During evolution, an increasing number of genes have been devoted to the expansion of what can be collectively called immune function. Surely, the genetic selection of such a complex system must have some important survival advantage. Atherosclerosis is only manifested beyond the reproductive period, and thus is not likely to exert any evolutionary pressure itself. However, it is now apparent that there are generalized responses to inflammatory components of the atherogenic process that are shared with those seen in infectious and acute and chronic diseases. It is likely that such responses exert selective positive pressure on immune components that could also exercise protective mechanisms with regard to atherogenesis. For example, hyper-immunization of hypercholesterolemic rabbit and murine models with OxLDL epitopes, so as to achieve very high plasma titers of antibodies to OxLDL, ameliorates atherogenesis (12), as does the intravenous administration of polyspecific IgG isolated from pooled donors (13).

_ApoE_–/– mice develop very high titers of IgM autoantibodies to a variety of oxidation-specific neoepitopes on OxLDL (14). Furthermore, it has recently been demonstrated that IgM monoclonal autoantibodies to OxLDL, cloned from the spleens of such cholesterol-fed _ApoE_–/– mice, specifically bind to oxidized phospholipid epitopes and block the uptake of OxLDL by macrophage scavenger receptors, a key step in the formation of the atherosclerotic plaque. Presumably, such inhibition of OxLDL uptake serves an anti-atherogenic function, as genetic deletion of scavenger receptors protects against atherogenesis in some genetic backgrounds. These antibodies also bind to apoptotic cells, which display similar oxidized phospholipid epitopes.
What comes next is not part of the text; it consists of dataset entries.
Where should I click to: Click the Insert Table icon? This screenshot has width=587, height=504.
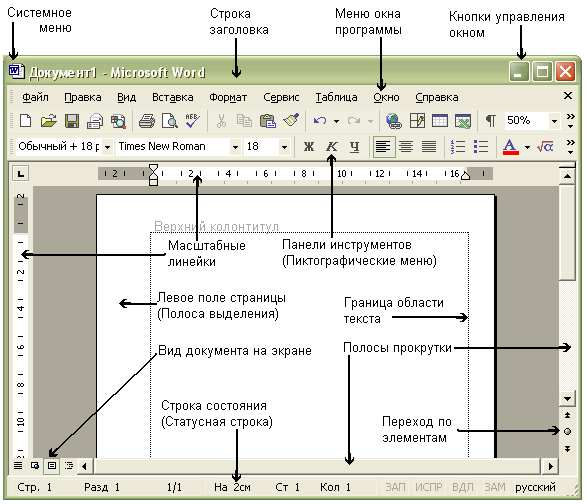(x=440, y=121)

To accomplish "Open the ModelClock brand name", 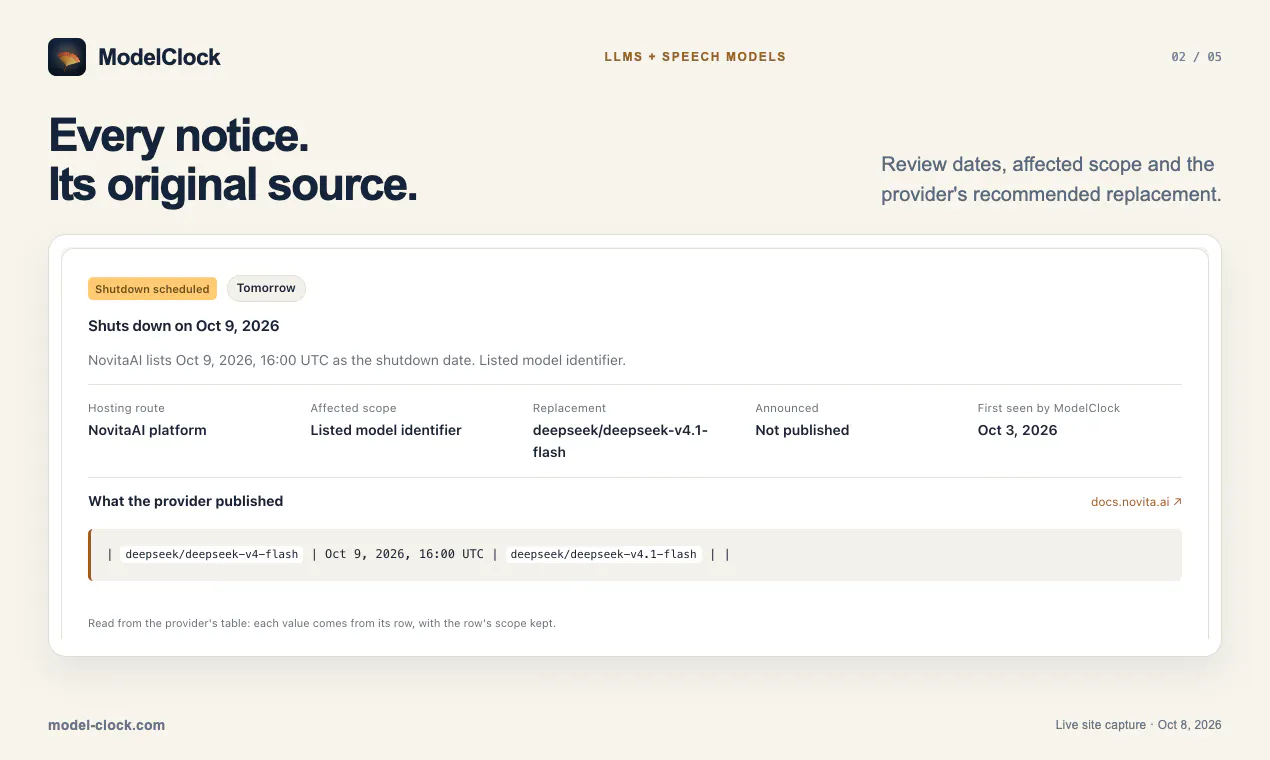I will coord(159,57).
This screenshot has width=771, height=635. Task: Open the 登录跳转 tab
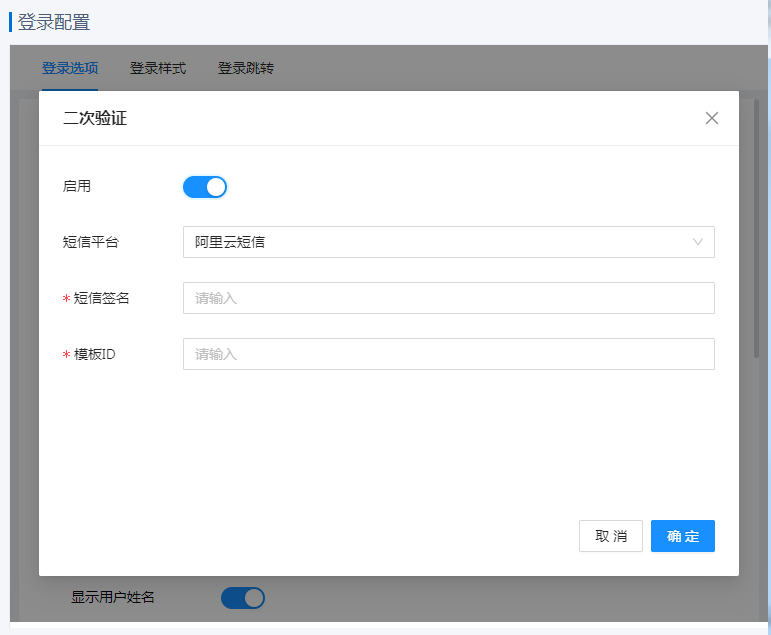click(246, 69)
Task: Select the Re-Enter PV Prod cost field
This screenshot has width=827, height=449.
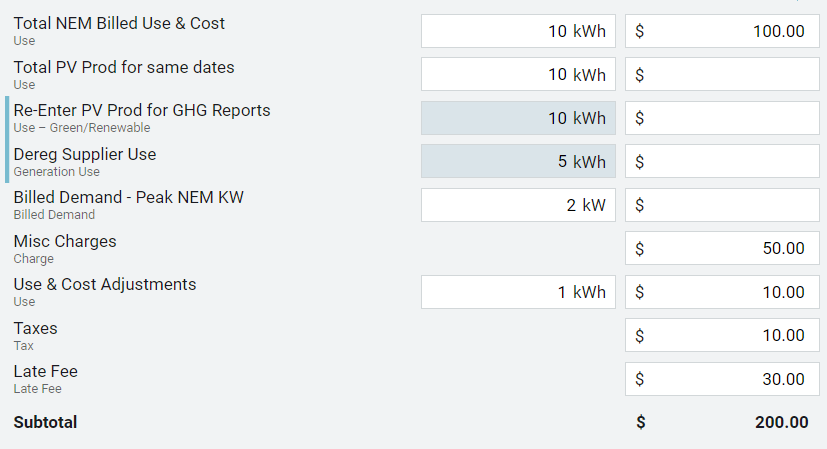Action: [722, 118]
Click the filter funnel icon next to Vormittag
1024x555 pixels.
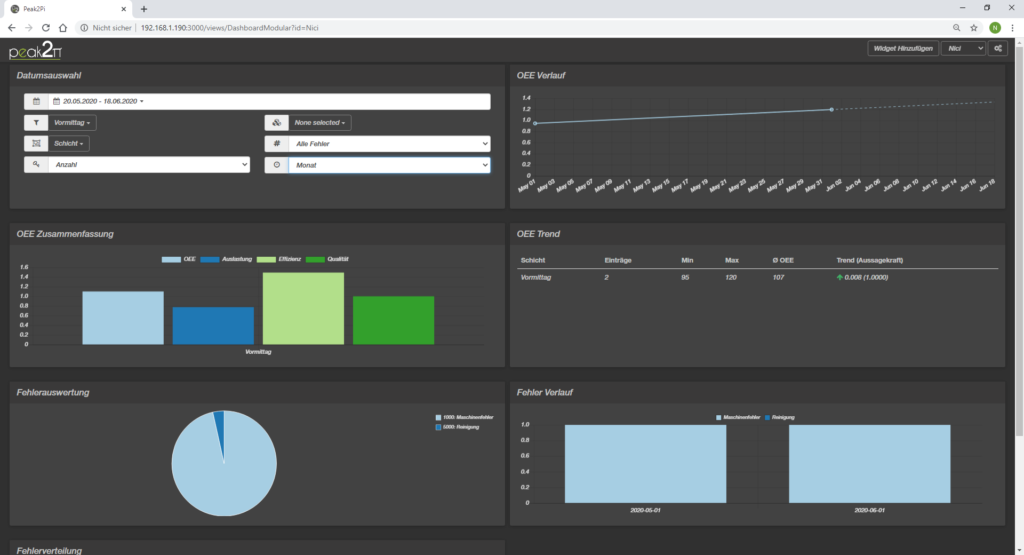pyautogui.click(x=36, y=123)
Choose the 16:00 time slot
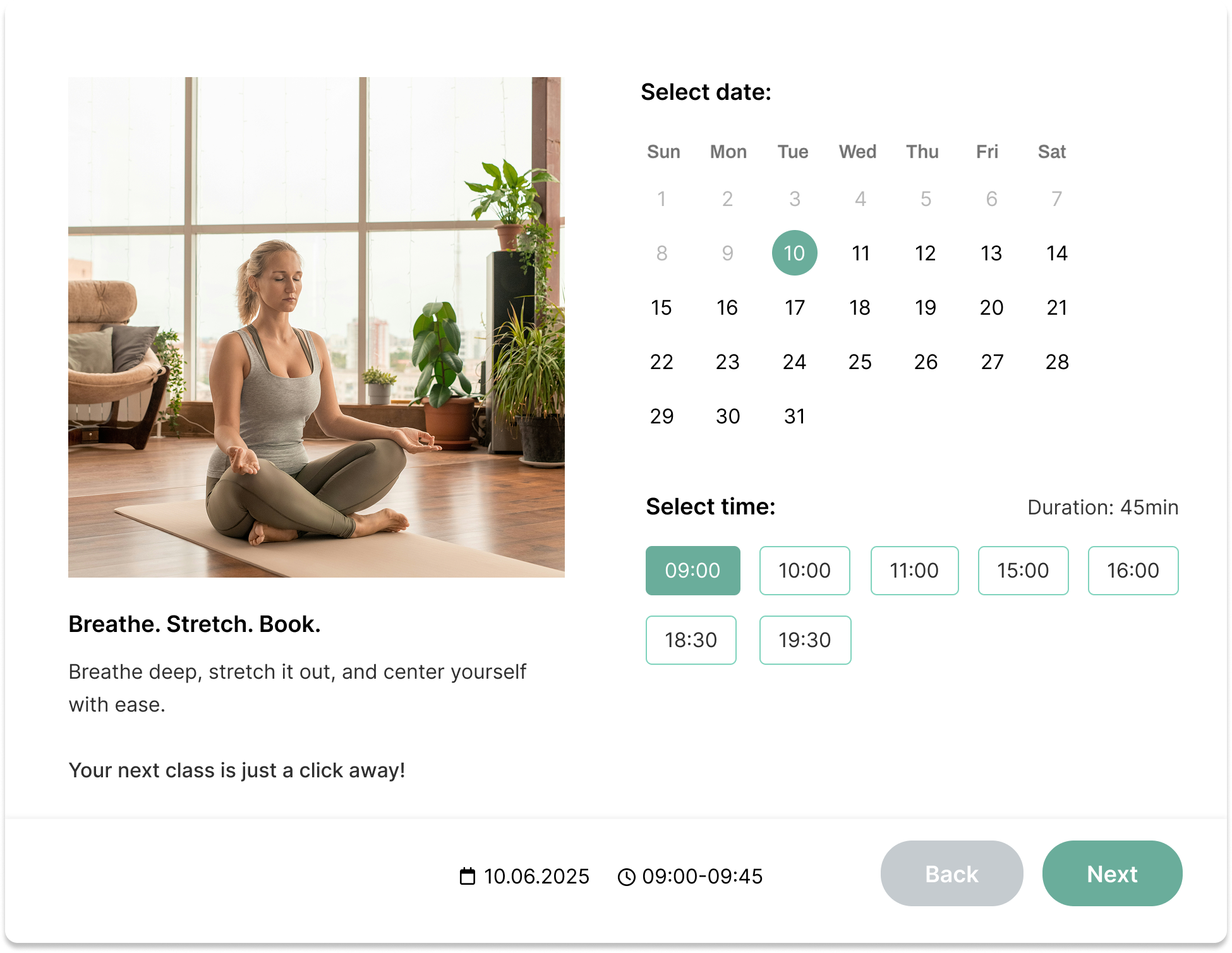The width and height of the screenshot is (1232, 953). point(1133,570)
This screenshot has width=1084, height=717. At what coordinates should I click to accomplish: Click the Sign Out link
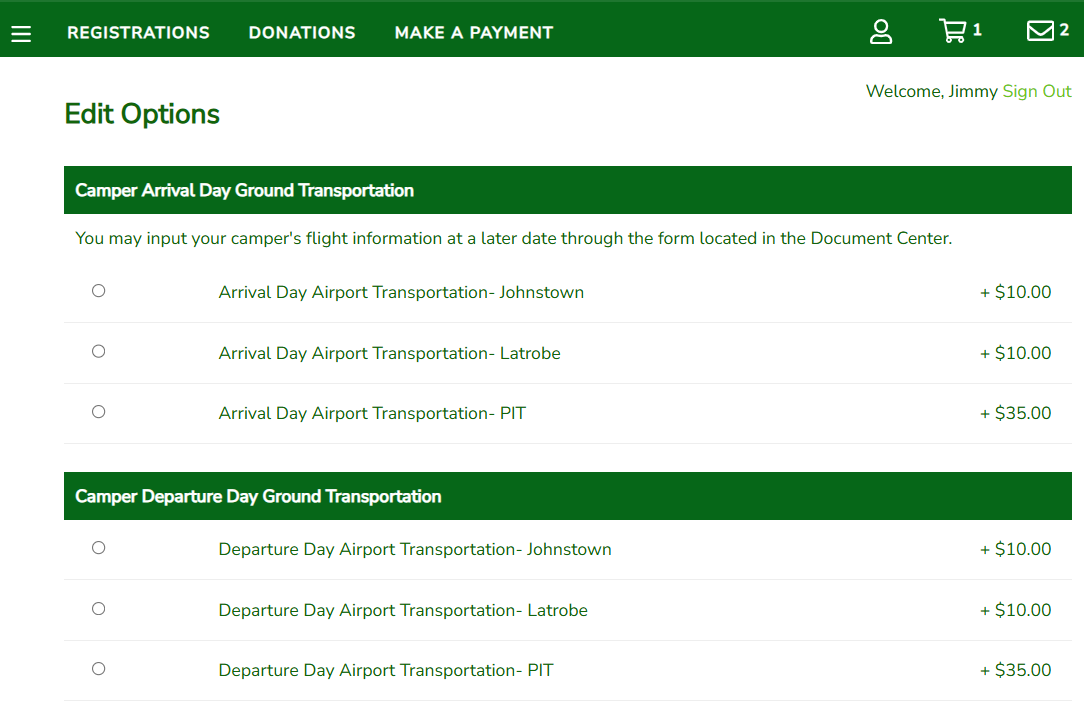pyautogui.click(x=1037, y=91)
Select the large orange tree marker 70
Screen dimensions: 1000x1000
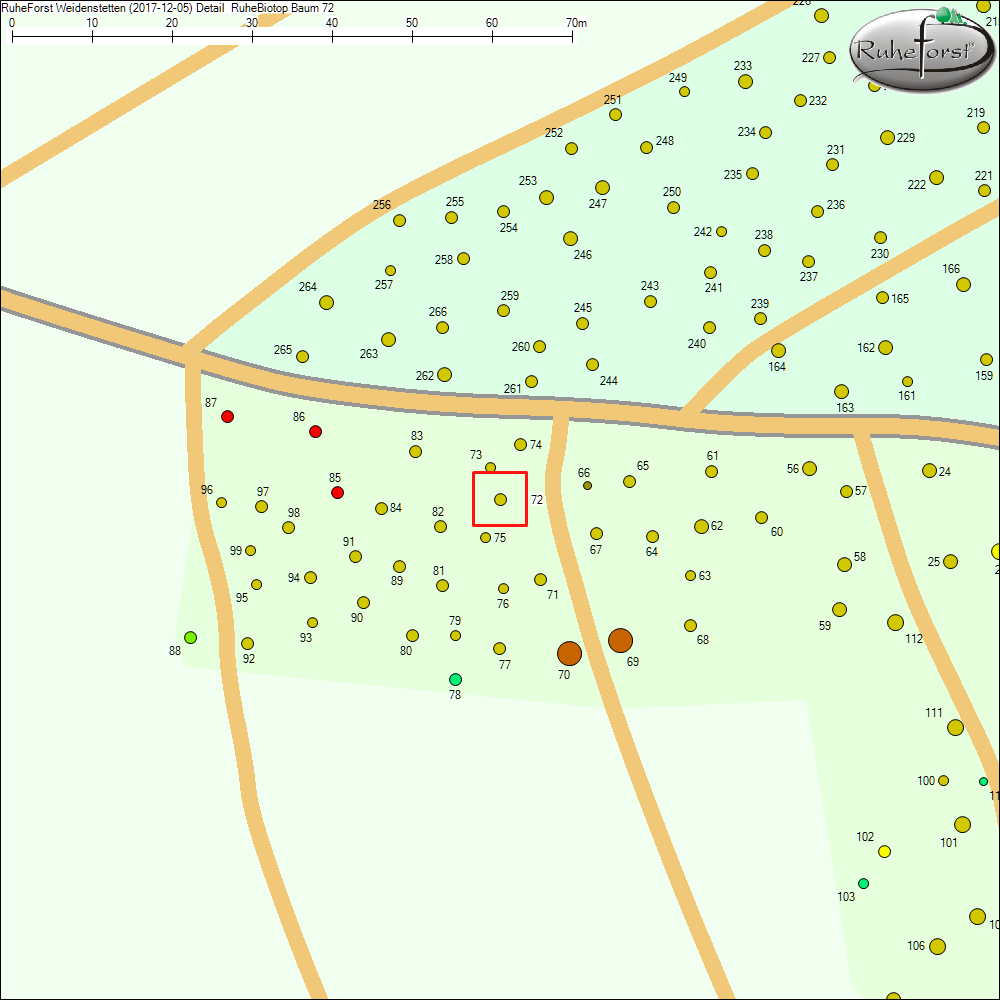tap(569, 654)
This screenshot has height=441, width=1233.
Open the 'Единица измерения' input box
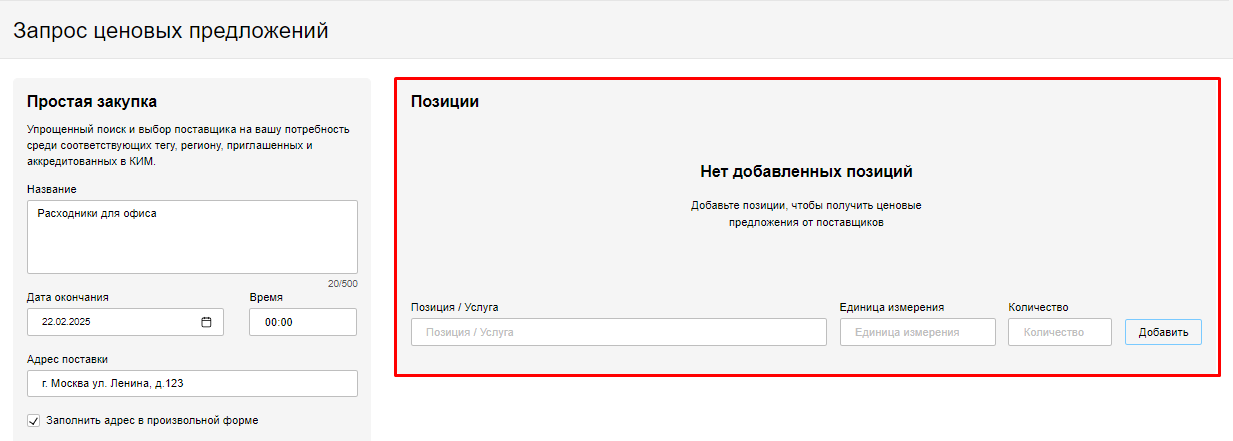coord(917,332)
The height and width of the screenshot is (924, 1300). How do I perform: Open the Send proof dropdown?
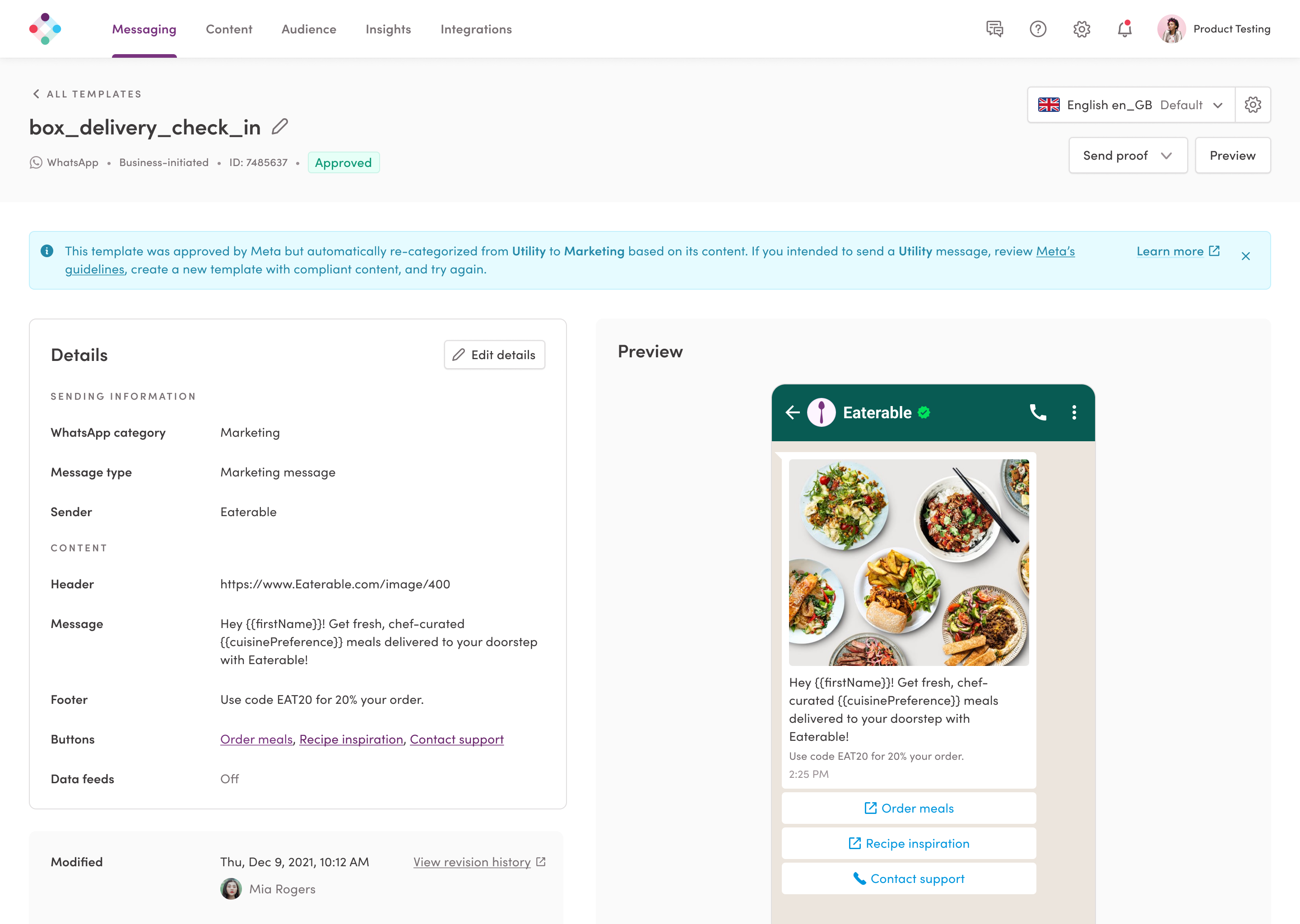click(x=1128, y=155)
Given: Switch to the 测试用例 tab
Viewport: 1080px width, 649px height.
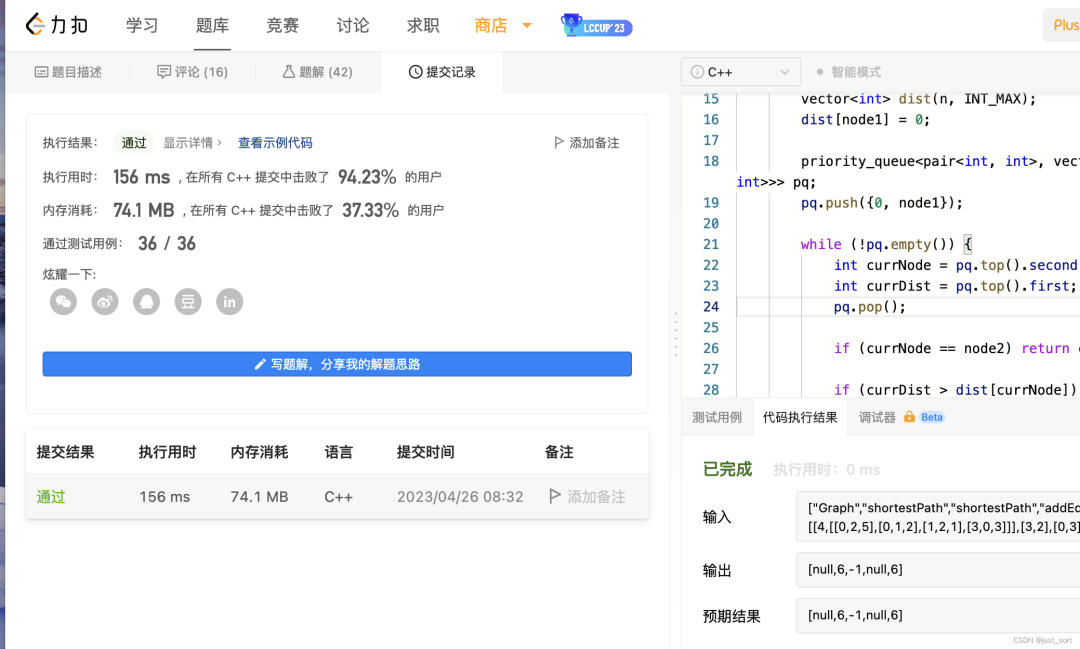Looking at the screenshot, I should (717, 416).
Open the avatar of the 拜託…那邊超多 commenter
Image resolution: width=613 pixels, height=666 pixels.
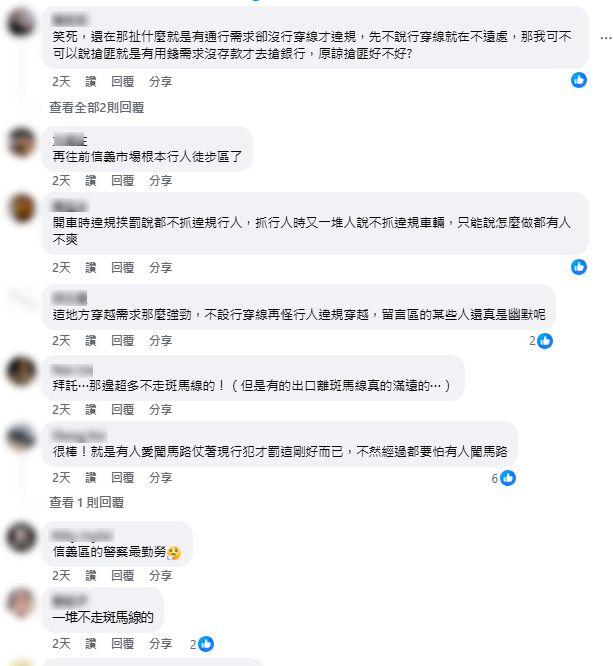pos(21,371)
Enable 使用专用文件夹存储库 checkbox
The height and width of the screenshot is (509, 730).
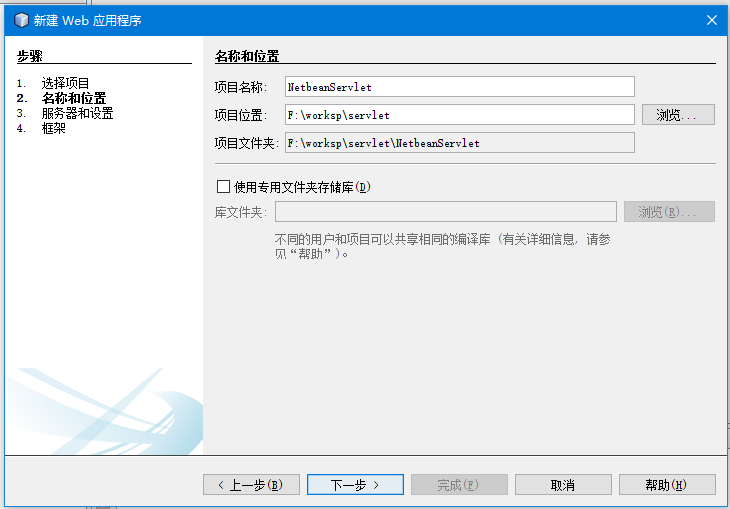pyautogui.click(x=224, y=186)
Interestingly, these antibodies, which are secreted by the spleen, have been shown to be identical to the T15 clonospecific anti-phosphorylcholine (anti-PC) antibodies, which arise without prior immunization and do not require germline recombination to achieve specificity for their target epitopes (1517). These so-called “natural” antibodies confer optimal protection to mice against lethal infection with encapsulated organisms, such as Streptococcus pneumoniae. Because these germline antibodies are found by day 7 in mice maintained in germ-free environments, it has been postulated that they are actually positively selected for their ability to clear oxidized membranes found on apoptotic cells. Subsequent exposure to microbial PC serves to exert further positive selection pressure. These antibodies are greatly expanded in the cholesterol-fed _ApoE_–/– mice, presumably because of the presence of excess OxLDL (18). Thus, while much evidence supports a pathogenic role for many immune mediated mechanisms, there is, not surprisingly, also precedent for the observation that some aspects of immunity serve to decrease the progression of atherosclerosis as well.